DATASET:

-- Begin --

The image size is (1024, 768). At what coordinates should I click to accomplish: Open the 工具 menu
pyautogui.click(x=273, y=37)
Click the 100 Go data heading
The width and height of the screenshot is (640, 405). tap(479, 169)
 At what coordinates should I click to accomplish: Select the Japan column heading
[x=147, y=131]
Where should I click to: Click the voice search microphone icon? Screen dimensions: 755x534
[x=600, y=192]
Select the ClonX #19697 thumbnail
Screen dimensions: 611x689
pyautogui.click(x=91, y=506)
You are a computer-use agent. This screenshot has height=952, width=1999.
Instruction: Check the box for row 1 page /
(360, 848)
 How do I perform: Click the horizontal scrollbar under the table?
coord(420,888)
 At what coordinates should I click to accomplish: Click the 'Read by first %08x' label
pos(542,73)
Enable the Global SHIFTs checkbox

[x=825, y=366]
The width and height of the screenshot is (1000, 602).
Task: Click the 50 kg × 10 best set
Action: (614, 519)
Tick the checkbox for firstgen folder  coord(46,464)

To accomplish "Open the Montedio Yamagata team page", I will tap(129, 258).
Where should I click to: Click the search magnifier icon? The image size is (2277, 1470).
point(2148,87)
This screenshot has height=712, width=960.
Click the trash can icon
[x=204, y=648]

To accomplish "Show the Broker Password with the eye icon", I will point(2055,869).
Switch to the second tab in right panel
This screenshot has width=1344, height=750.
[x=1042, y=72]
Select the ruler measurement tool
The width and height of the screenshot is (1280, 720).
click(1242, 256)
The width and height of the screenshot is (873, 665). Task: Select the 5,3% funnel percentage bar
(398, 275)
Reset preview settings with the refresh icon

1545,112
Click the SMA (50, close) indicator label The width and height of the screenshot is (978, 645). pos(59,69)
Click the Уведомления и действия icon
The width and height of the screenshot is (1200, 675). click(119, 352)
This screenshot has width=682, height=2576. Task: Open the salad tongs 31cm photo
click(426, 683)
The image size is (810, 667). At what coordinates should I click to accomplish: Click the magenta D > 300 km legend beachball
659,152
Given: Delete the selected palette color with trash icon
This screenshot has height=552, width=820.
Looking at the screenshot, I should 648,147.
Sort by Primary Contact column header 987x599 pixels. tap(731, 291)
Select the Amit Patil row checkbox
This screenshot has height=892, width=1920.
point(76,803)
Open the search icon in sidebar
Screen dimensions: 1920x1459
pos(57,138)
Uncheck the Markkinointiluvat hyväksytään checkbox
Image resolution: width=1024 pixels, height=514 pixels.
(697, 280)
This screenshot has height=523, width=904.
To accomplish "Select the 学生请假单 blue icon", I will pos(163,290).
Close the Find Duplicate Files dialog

-- End --

WHAT TO WORK ON:
Reproduce the items above from the start up to and including the line that contains "pyautogui.click(x=91, y=506)".

CORRECT ANSWER:
The image size is (1024, 768). At what coordinates should I click to accomplish: Open the 工具 menu
pyautogui.click(x=273, y=37)
Click the 100 Go data heading
The width and height of the screenshot is (640, 405). tap(479, 169)
 At what coordinates should I click to accomplish: Select the Japan column heading
[x=147, y=131]
Where should I click to: Click the voice search microphone icon? Screen dimensions: 755x534
[x=600, y=192]
Select the ClonX #19697 thumbnail
Screen dimensions: 611x689
pyautogui.click(x=91, y=506)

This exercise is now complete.